DESCRIPTION OF THE TASK:
For the entries that follow, set down each one exactly and drop any pictures.

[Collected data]
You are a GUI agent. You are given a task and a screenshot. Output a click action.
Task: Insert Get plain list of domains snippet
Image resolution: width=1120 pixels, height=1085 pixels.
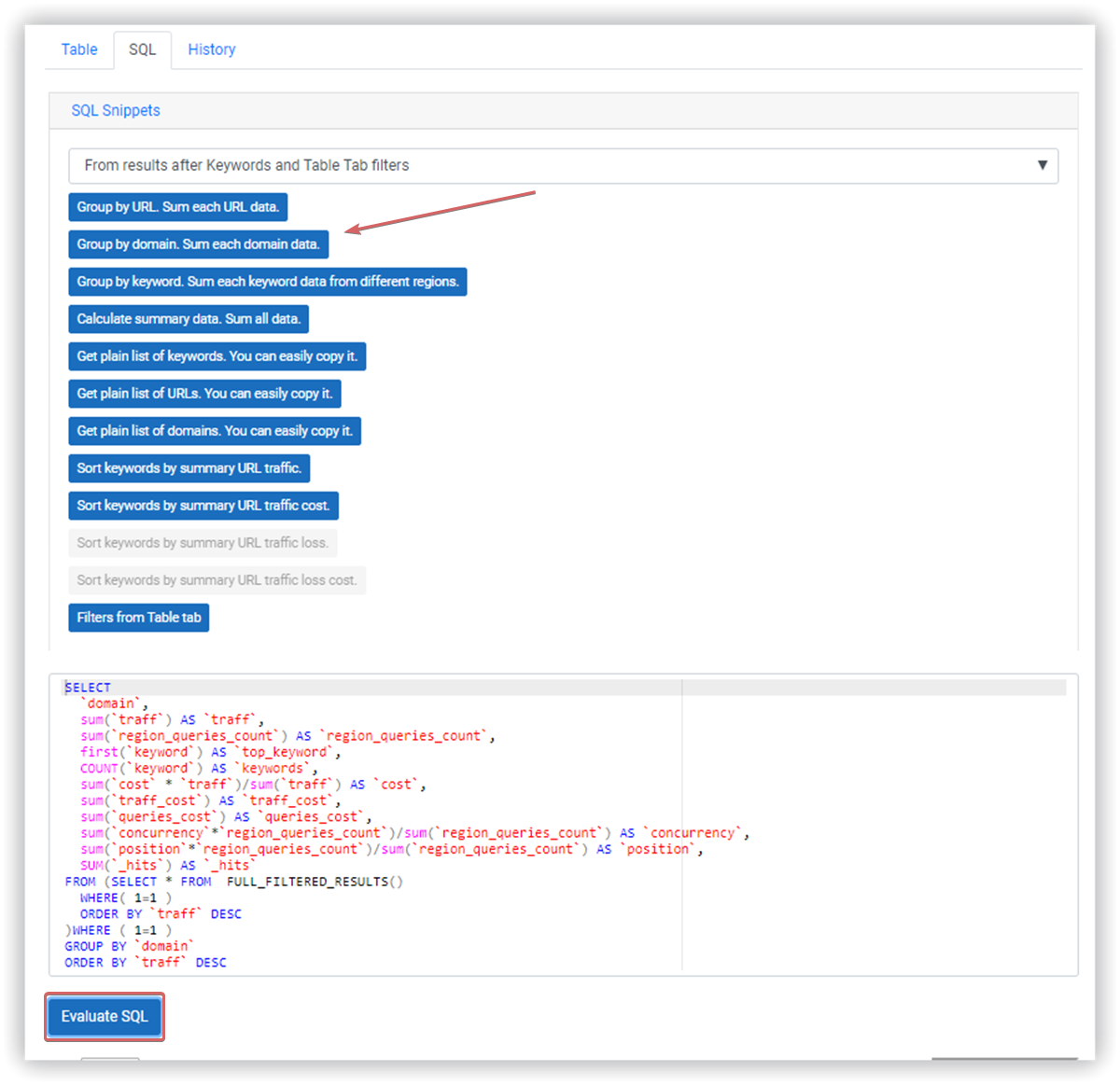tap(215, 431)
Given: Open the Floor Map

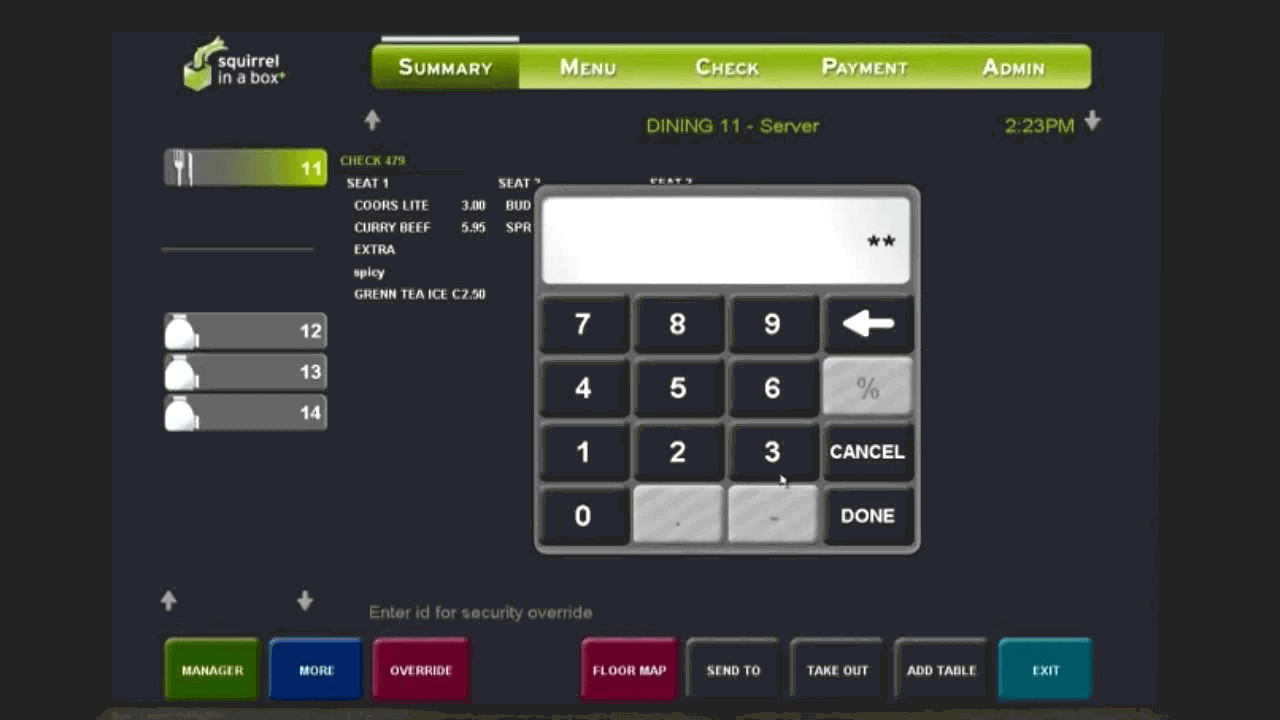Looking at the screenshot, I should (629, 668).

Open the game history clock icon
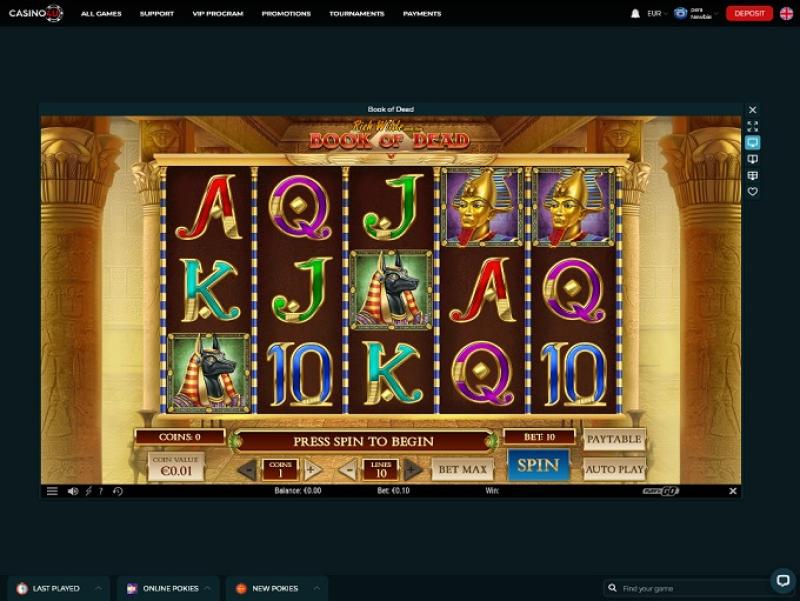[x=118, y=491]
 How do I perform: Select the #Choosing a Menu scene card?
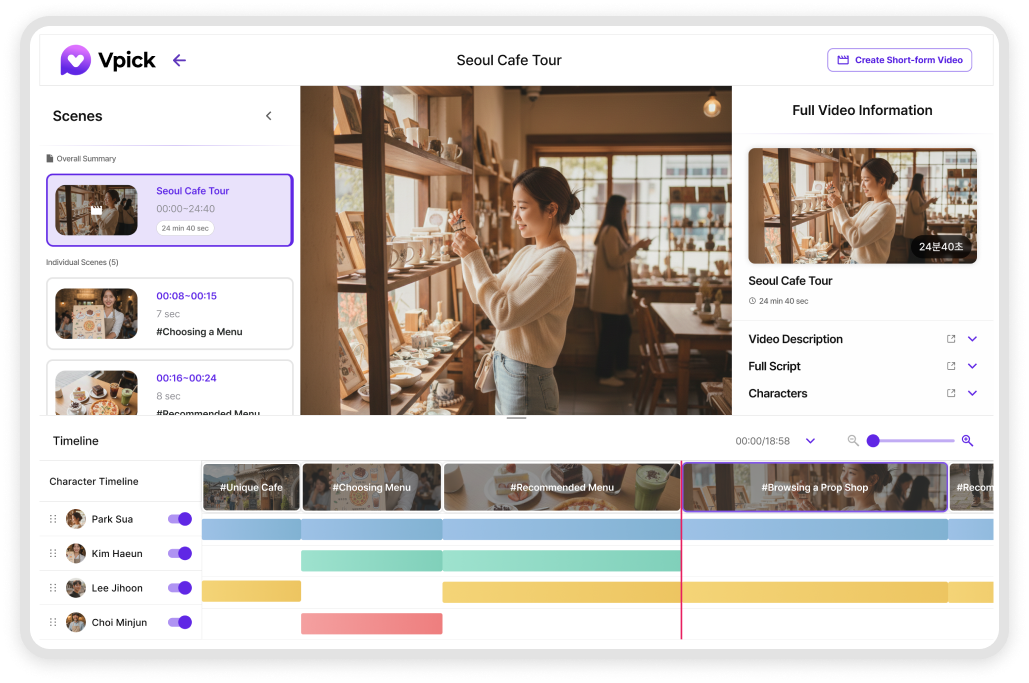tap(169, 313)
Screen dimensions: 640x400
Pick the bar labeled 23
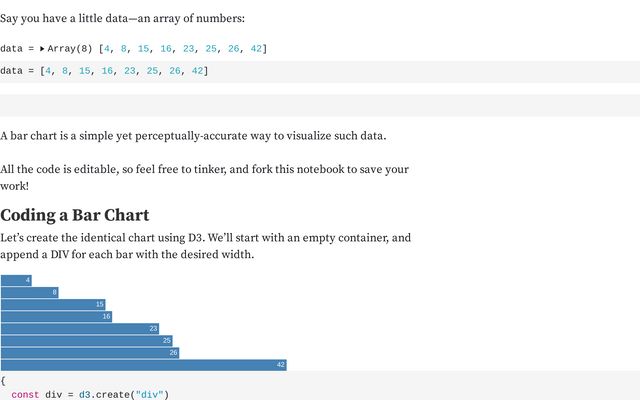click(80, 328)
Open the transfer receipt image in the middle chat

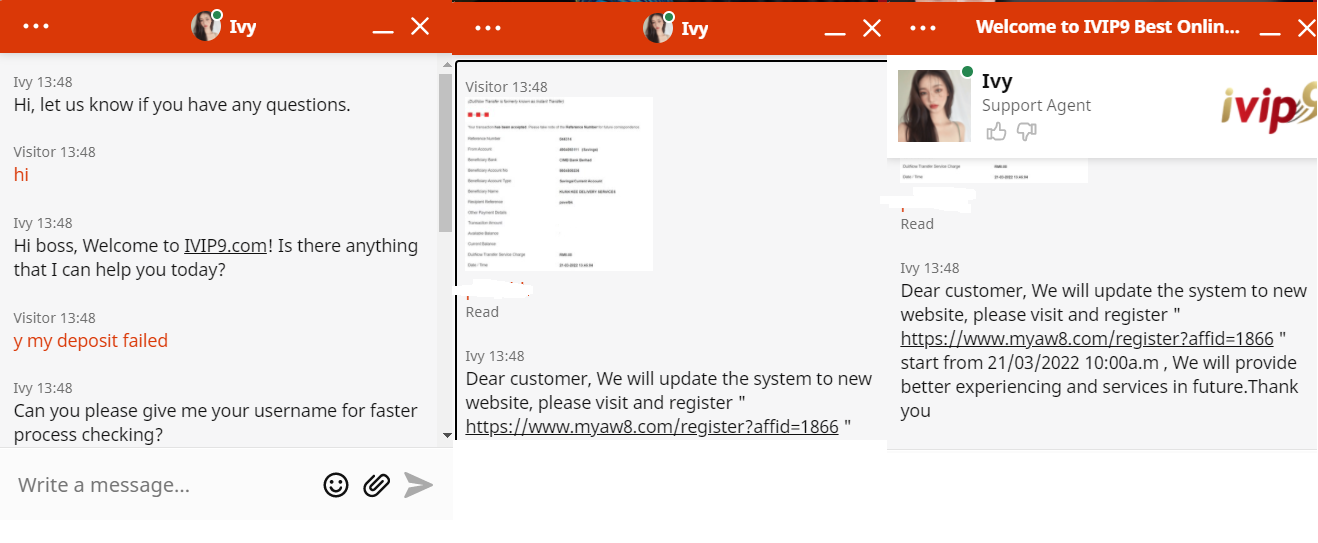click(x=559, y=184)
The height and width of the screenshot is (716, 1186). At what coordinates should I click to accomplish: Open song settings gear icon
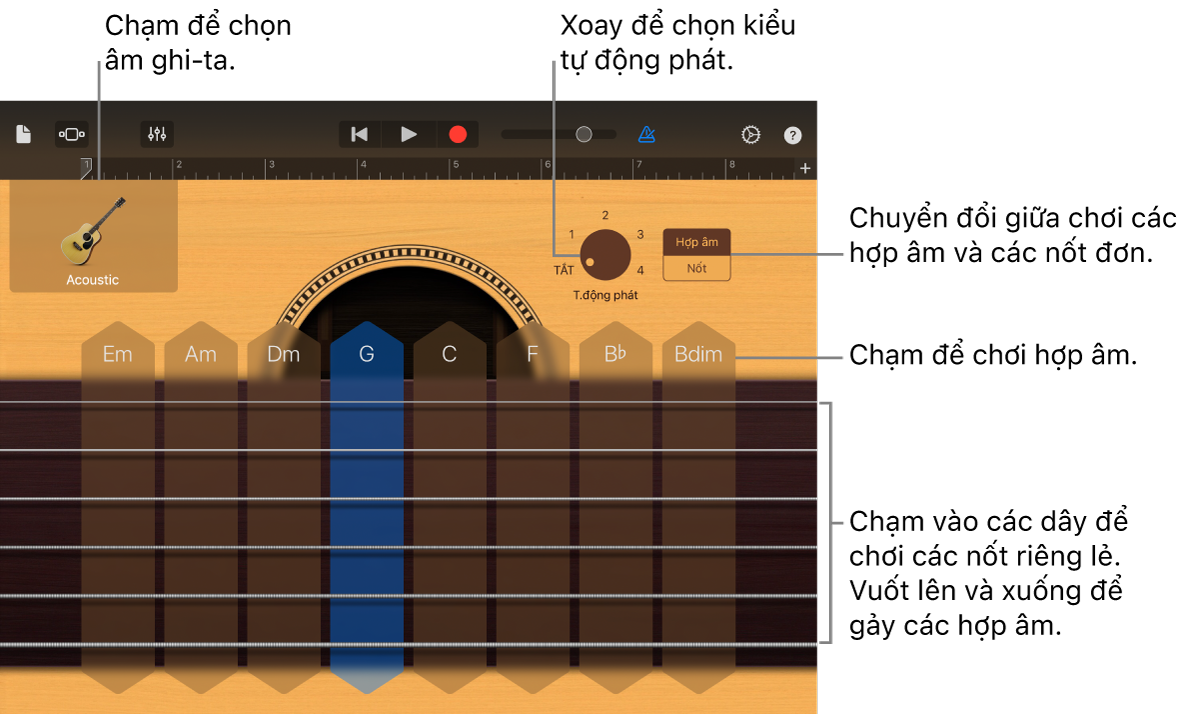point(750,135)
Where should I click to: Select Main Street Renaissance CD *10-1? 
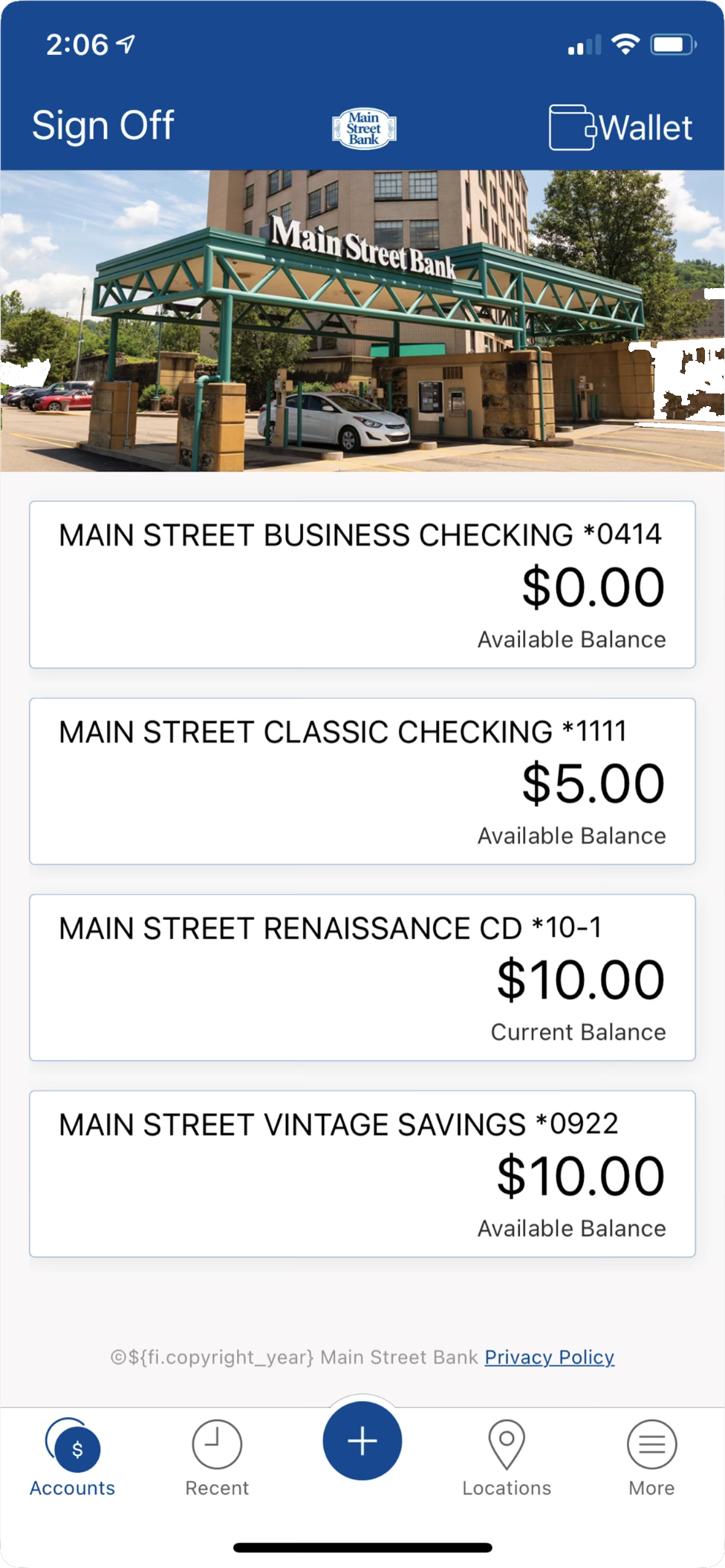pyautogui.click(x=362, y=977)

RESPONSE TO THIS EXERCISE:
You are a GUI agent. You are given a task and a screenshot. Output a click action.
Task: Insert Get plain list of domains snippet
Image resolution: width=1120 pixels, height=1085 pixels.
tap(215, 431)
Given: Open the Floor Map

Looking at the screenshot, I should (629, 668).

Open the game history clock icon
[x=118, y=491]
 How do I perform: Select the #Choosing a Menu scene card?
tap(169, 313)
Screen dimensions: 640x400
Pick the bar labeled 23
click(80, 328)
Open the transfer receipt image in the middle chat

click(x=559, y=184)
The height and width of the screenshot is (716, 1186). At what coordinates should I click to accomplish: Open song settings gear icon
point(750,135)
Where should I click to: Select Main Street Renaissance CD *10-1? 
pyautogui.click(x=362, y=977)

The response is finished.